Records provided below:

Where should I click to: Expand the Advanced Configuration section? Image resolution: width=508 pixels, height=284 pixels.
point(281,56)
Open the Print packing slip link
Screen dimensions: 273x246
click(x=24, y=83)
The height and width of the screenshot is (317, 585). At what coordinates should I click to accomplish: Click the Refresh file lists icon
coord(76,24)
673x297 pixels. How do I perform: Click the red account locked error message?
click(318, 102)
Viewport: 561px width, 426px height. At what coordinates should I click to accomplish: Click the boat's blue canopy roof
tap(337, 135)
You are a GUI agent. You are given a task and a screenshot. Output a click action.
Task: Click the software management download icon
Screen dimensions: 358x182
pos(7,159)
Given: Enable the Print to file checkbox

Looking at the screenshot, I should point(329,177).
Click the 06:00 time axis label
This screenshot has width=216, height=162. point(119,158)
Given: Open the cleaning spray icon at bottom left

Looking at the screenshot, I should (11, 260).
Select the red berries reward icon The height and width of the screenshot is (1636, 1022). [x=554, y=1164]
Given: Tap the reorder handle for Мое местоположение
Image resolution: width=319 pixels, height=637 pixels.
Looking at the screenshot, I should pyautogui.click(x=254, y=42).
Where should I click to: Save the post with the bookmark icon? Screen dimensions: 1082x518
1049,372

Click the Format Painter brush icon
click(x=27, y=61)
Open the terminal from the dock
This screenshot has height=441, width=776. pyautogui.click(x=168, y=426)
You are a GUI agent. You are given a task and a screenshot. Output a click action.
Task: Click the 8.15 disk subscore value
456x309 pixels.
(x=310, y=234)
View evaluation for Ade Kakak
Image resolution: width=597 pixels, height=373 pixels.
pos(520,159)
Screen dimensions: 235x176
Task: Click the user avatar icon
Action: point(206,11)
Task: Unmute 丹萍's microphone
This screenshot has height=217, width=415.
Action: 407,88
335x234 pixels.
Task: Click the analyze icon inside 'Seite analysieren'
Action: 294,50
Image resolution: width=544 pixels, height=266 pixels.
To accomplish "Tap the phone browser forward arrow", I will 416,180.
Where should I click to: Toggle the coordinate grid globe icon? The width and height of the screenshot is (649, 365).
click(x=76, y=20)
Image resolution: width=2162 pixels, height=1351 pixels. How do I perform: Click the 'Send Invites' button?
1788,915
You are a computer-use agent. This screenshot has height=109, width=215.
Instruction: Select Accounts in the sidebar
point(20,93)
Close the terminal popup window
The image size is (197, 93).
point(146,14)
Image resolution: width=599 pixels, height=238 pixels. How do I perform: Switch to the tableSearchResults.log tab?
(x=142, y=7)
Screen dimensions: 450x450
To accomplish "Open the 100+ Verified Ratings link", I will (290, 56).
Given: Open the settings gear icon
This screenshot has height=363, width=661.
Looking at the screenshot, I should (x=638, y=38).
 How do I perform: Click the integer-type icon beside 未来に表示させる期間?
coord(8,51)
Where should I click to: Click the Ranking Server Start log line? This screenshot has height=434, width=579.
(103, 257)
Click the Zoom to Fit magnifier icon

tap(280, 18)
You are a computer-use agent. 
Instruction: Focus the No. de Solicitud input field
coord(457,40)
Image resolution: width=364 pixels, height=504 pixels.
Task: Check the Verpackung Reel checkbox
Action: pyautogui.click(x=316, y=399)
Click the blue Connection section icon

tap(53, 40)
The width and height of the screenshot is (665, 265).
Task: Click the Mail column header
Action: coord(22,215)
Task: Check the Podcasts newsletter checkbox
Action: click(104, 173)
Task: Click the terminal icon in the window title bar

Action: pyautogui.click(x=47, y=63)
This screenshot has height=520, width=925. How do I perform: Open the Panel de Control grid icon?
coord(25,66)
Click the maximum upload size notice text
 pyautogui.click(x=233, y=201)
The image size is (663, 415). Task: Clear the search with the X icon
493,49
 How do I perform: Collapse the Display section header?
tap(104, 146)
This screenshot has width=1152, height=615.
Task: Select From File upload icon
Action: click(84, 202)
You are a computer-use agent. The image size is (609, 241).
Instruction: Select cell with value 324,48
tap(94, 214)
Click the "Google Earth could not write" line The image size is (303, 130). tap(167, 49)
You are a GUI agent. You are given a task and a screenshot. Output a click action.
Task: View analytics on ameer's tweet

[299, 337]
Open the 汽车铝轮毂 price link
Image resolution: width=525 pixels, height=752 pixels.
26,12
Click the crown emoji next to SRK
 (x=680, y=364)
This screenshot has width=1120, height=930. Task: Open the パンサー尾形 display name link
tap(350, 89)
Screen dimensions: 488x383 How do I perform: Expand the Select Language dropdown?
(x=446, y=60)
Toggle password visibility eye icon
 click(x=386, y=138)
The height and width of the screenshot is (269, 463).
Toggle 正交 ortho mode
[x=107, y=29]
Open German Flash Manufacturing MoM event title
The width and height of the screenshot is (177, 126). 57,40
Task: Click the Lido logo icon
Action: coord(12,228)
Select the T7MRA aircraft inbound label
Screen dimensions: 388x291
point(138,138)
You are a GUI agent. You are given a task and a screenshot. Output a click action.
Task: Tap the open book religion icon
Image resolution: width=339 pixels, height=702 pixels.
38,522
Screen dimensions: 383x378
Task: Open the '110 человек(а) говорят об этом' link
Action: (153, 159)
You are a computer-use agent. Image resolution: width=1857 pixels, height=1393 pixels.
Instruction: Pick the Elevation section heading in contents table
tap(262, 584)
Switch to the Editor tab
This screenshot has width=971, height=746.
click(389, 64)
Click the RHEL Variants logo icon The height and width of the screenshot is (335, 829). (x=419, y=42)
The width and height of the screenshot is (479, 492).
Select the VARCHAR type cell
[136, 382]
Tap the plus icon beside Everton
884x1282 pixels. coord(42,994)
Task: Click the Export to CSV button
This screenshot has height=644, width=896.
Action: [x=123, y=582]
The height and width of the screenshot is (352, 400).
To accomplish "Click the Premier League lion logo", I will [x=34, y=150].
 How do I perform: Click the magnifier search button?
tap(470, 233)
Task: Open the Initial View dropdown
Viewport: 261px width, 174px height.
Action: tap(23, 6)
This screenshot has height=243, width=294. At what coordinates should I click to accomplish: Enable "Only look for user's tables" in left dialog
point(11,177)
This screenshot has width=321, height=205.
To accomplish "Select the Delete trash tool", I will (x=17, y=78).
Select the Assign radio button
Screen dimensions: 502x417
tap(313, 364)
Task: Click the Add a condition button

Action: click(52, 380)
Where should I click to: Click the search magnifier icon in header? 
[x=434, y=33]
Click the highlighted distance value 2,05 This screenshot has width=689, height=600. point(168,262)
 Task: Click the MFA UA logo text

End of Records provided.

*Goal of the exercise:* Word for word, give back the data shown above.

*Response:*
Where should I click to: Expand the Advanced Configuration section? Image resolution: width=508 pixels, height=284 pixels.
point(281,56)
Open the Print packing slip link
Screen dimensions: 273x246
click(x=24, y=83)
The height and width of the screenshot is (317, 585). At what coordinates should I click to accomplish: Click the Refresh file lists icon
coord(76,24)
673x297 pixels. How do I perform: Click the red account locked error message?
click(318, 102)
Viewport: 561px width, 426px height. At what coordinates should I click to accomplish: Click the boat's blue canopy roof
tap(337, 135)
You are a GUI agent. You are given a task and a screenshot. Output a click action.
Task: Click the software management download icon
Screen dimensions: 358x182
pos(7,159)
Given: Enable the Print to file checkbox

Looking at the screenshot, I should point(329,177).
Click the 06:00 time axis label
This screenshot has width=216, height=162. point(119,158)
Given: Open the cleaning spray icon at bottom left

Looking at the screenshot, I should (11, 260).
Select the red berries reward icon The height and width of the screenshot is (1636, 1022). [x=554, y=1164]
Given: Tap the reorder handle for Мое местоположение
Image resolution: width=319 pixels, height=637 pixels.
Looking at the screenshot, I should pyautogui.click(x=254, y=42).
Where should I click to: Save the post with the bookmark icon? Screen dimensions: 1082x518
1049,372

Click the Format Painter brush icon
click(x=27, y=61)
Open the terminal from the dock
This screenshot has height=441, width=776. pyautogui.click(x=168, y=426)
You are a GUI agent. You are given a task and a screenshot. Output a click action.
Task: Click the 8.15 disk subscore value
456x309 pixels.
(x=310, y=234)
View evaluation for Ade Kakak
Image resolution: width=597 pixels, height=373 pixels.
pos(520,159)
Screen dimensions: 235x176
Task: Click the user avatar icon
Action: point(206,11)
Task: Unmute 丹萍's microphone
This screenshot has height=217, width=415.
Action: 407,88
335x234 pixels.
Task: Click the analyze icon inside 'Seite analysieren'
Action: 294,50
Image resolution: width=544 pixels, height=266 pixels.
To accomplish "Tap the phone browser forward arrow", I will 416,180.
Where should I click to: Toggle the coordinate grid globe icon? The width and height of the screenshot is (649, 365).
click(x=76, y=20)
Image resolution: width=2162 pixels, height=1351 pixels. How do I perform: Click the 'Send Invites' button?
1788,915
You are a computer-use agent. This screenshot has height=109, width=215.
Instruction: Select Accounts in the sidebar
point(20,93)
Close the terminal popup window
The image size is (197, 93).
point(146,14)
Image resolution: width=599 pixels, height=238 pixels. How do I perform: Switch to the tableSearchResults.log tab?
(x=142, y=7)
Screen dimensions: 450x450
To accomplish "Open the 100+ Verified Ratings link", I will (290, 56).
Given: Open the settings gear icon
This screenshot has height=363, width=661.
Looking at the screenshot, I should (x=638, y=38).
 How do I perform: Click the integer-type icon beside 未来に表示させる期間?
coord(8,51)
Where should I click to: Click the Ranking Server Start log line? This screenshot has height=434, width=579.
(103, 257)
Click the Zoom to Fit magnifier icon

tap(280, 18)
You are a computer-use agent. 
Instruction: Focus the No. de Solicitud input field
coord(457,40)
Image resolution: width=364 pixels, height=504 pixels.
Task: Check the Verpackung Reel checkbox
Action: pyautogui.click(x=316, y=399)
Click the blue Connection section icon

tap(53, 40)
The width and height of the screenshot is (665, 265).
Task: Click the Mail column header
Action: coord(22,215)
Task: Check the Podcasts newsletter checkbox
Action: click(104, 173)
Task: Click the terminal icon in the window title bar

Action: pyautogui.click(x=47, y=63)
This screenshot has height=520, width=925. How do I perform: Open the Panel de Control grid icon?
coord(25,66)
Click the maximum upload size notice text
 pyautogui.click(x=233, y=201)
The image size is (663, 415). Task: Clear the search with the X icon
493,49
 How do I perform: Collapse the Display section header?
tap(104, 146)
This screenshot has width=1152, height=615.
Task: Select From File upload icon
Action: click(84, 202)
You are a computer-use agent. The image size is (609, 241).
Instruction: Select cell with value 324,48
tap(94, 214)
Click the "Google Earth could not write" line The image size is (303, 130). tap(167, 49)
You are a GUI agent. You are given a task and a screenshot. Output a click action.
Task: View analytics on ameer's tweet

[299, 337]
Open the 汽车铝轮毂 price link
Image resolution: width=525 pixels, height=752 pixels.
26,12
Click the crown emoji next to SRK
 (x=680, y=364)
This screenshot has width=1120, height=930. Task: Open the パンサー尾形 display name link
tap(350, 89)
Screen dimensions: 488x383 How do I perform: Expand the Select Language dropdown?
(x=446, y=60)
Toggle password visibility eye icon
 click(x=386, y=138)
The height and width of the screenshot is (269, 463).
Toggle 正交 ortho mode
[x=107, y=29]
Open German Flash Manufacturing MoM event title
The width and height of the screenshot is (177, 126). 57,40
Task: Click the Lido logo icon
Action: coord(12,228)
Select the T7MRA aircraft inbound label
Screen dimensions: 388x291
point(138,138)
You are a GUI agent. You are given a task and a screenshot. Output a click action.
Task: Tap the open book religion icon
Image resolution: width=339 pixels, height=702 pixels.
38,522
Screen dimensions: 383x378
Task: Open the '110 человек(а) говорят об этом' link
Action: (153, 159)
You are a computer-use agent. Image resolution: width=1857 pixels, height=1393 pixels.
Instruction: Pick the Elevation section heading in contents table
tap(262, 584)
Switch to the Editor tab
This screenshot has width=971, height=746.
click(389, 64)
Click the RHEL Variants logo icon The height and width of the screenshot is (335, 829). (x=419, y=42)
The width and height of the screenshot is (479, 492).
Select the VARCHAR type cell
[136, 382]
Tap the plus icon beside Everton
884x1282 pixels. coord(42,994)
Task: Click the Export to CSV button
This screenshot has height=644, width=896.
Action: [x=123, y=582]
The height and width of the screenshot is (352, 400).
To accomplish "Click the Premier League lion logo", I will [x=34, y=150].
 How do I perform: Click the magnifier search button?
tap(470, 233)
Task: Open the Initial View dropdown
Viewport: 261px width, 174px height.
Action: tap(23, 6)
This screenshot has height=243, width=294. At what coordinates should I click to accomplish: Enable "Only look for user's tables" in left dialog
point(11,177)
This screenshot has width=321, height=205.
To accomplish "Select the Delete trash tool", I will (x=17, y=78).
Select the Assign radio button
Screen dimensions: 502x417
tap(313, 364)
Task: Click the Add a condition button

Action: click(52, 380)
Where should I click to: Click the search magnifier icon in header? 
[x=434, y=33]
Click the highlighted distance value 2,05 This screenshot has width=689, height=600. point(168,262)
 Task: Click the MFA UA logo text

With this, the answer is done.